→ **Aim of the task**
Word for word, set down every line of the entries below from the line with "Task: Enable the Disable cache checkbox" to the line with "Click the orange number 3 badge", including both, and no other line.

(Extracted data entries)
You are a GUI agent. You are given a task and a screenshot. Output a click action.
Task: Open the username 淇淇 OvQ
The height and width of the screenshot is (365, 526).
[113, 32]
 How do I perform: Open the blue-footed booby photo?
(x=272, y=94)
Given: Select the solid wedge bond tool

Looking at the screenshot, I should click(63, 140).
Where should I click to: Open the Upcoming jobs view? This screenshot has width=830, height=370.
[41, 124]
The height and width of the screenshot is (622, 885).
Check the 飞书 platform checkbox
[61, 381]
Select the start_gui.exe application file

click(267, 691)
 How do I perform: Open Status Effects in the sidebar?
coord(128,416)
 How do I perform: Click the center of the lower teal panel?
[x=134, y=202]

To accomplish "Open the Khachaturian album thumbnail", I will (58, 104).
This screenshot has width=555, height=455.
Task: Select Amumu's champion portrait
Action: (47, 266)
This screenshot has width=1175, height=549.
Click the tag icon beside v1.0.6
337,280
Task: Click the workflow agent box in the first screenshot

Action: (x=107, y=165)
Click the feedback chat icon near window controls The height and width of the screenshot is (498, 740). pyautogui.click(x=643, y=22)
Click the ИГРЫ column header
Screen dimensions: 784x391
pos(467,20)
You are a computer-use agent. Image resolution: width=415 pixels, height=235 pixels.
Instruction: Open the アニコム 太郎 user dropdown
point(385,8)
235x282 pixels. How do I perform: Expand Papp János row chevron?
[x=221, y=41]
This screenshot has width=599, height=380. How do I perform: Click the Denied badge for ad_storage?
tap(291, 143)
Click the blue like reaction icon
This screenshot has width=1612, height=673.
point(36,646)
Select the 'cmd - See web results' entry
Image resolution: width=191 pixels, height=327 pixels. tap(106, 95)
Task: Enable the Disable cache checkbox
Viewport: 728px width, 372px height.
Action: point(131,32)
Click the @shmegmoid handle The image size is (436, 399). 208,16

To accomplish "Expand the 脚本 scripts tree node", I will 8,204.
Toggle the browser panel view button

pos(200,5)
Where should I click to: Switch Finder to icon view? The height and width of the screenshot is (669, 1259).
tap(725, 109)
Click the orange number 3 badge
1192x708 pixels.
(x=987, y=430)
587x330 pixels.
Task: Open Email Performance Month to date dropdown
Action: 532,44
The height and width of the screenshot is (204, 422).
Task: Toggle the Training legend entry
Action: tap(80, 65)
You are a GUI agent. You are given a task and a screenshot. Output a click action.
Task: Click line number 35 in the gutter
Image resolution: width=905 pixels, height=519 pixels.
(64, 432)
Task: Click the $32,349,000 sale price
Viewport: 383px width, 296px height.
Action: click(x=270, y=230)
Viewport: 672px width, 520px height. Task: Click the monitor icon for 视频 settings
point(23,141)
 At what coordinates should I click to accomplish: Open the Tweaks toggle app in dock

→ **Task output**
Task: Enable the Disable cache checkbox
Viewport: 728px width, 372px height.
Action: point(131,32)
Click the @shmegmoid handle The image size is (436, 399). 208,16

To accomplish "Expand the 脚本 scripts tree node", I will 8,204.
Toggle the browser panel view button

pos(200,5)
Where should I click to: Switch Finder to icon view? The height and width of the screenshot is (669, 1259).
tap(725, 109)
Click the orange number 3 badge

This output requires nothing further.